(STATED PROBLEM A) Reproduce verbatim the lines of the records from the line containing "You are a GUI" through the end of the records, both ends included, and omit the pictures from your reproduction.

(QUOTED PASSAGE)
— BEGIN —

Piercy takes a closer look at women's personal lives, those caught in a complex political web, often a repressive social and sexual one, in Braided Lives (1982), and in the novel somewhat resembling it in theme and focus, The High Cost of Living (1978). Here are women and men more put-upon than triumphant, confined by society yet without a movement as a counter-balance, and significantly, both novels take place in Michigan. The High Cost of Living is about lesbian and gay identity in an academic, Wayne State setting, with the major theme being the compromise of one's values and principles when faced with the pressures of succeeding as a graduate student, or as an aspiring writer or professional bound by a patronage system. Piercy's pen draws the academy's flaws, while uncovering as well the desperate and manipulative personal relations within a lesbian-gay community. Here personal relations mirror, to a large degree, the values of the Establishment. Society wins in this novel as Piercy lapses into an unprecedented cynicism.

— END —

(STATED PROBLEM B) Carry on the passage about Piercy's novels from the point where it stops.

(DATASET)
— BEGIN —

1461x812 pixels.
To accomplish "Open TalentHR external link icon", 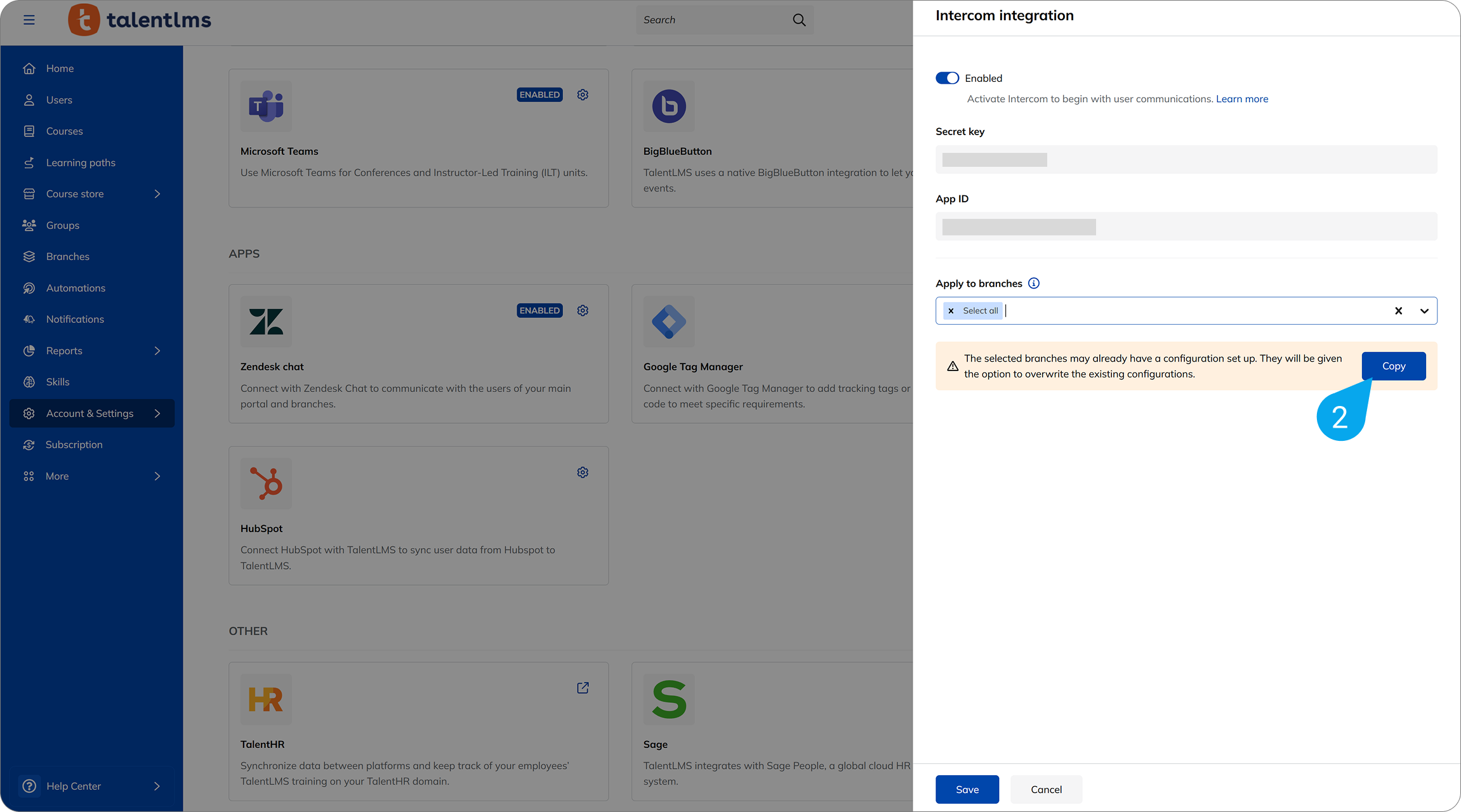I will (583, 688).
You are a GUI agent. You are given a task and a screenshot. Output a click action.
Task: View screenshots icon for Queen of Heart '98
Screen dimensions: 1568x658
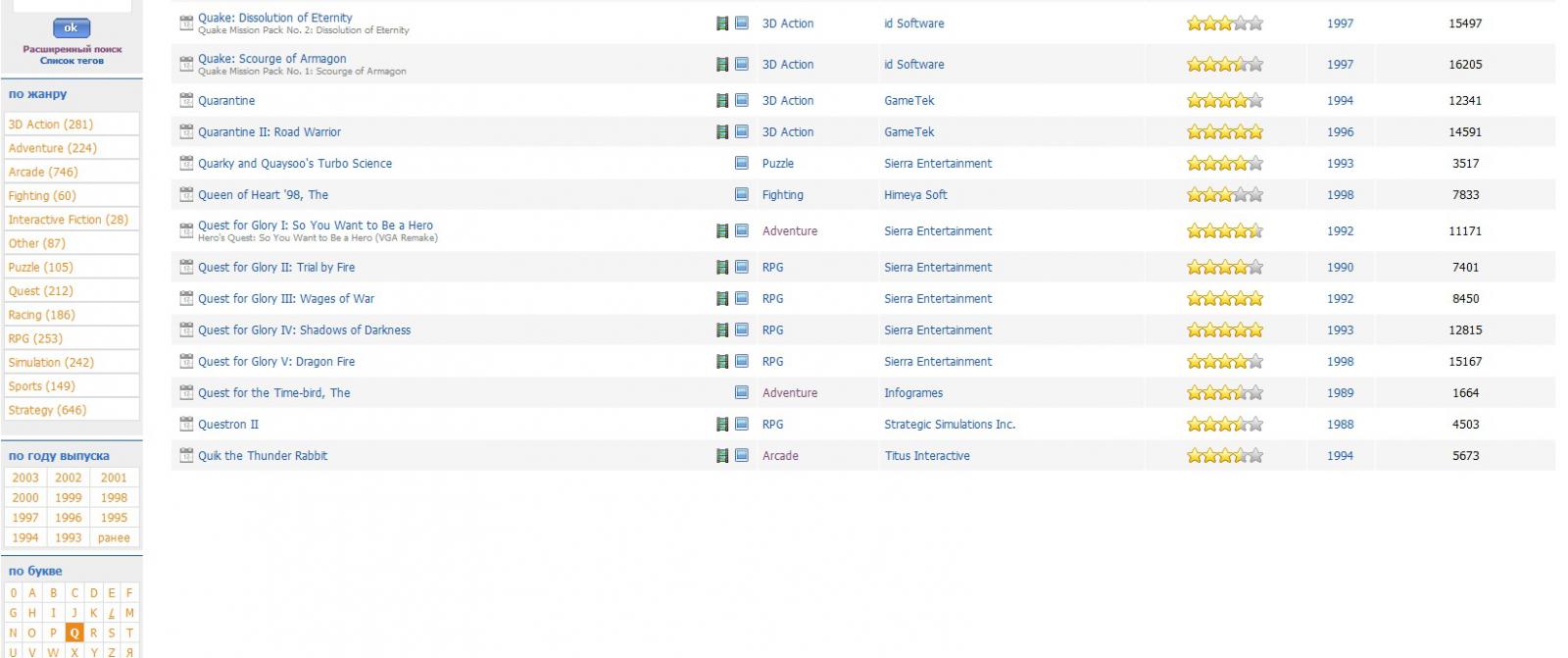pyautogui.click(x=742, y=195)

— END —

(RIGHT ANSWER A)
You are a GUI agent. You are given a task and a screenshot. Output a click action.
Task: View screenshots icon for Queen of Heart '98
Screen dimensions: 1568x658
pyautogui.click(x=742, y=195)

(RIGHT ANSWER B)
Yet, if repression wins in The High Cost of Living, it loses in Braided Lives. This is encouraging since it appears to resemble Piercy's life closer than any of her other novels, and perhaps bodes well for the novelist. Jill Stuart, her fictional persona, is a sixteen year old Detroit high school senior at the novel's beginning—the same age Piercy was, growing up in Detroit in the fifties—of Eastern European, Jewish descent, possibly with some mixture of Tartar and Karan, anxious but wary about leaving her working class neighborhood for the status-conscious, elitist University of Michigan—again following Piercy's biography. This novel is about the emerging personality of a young Jewish woman yearning to be recognized as a beginning writer, looking for but not finding that recognition from an entrenched literary-academic establishment or from her young lover- confidants.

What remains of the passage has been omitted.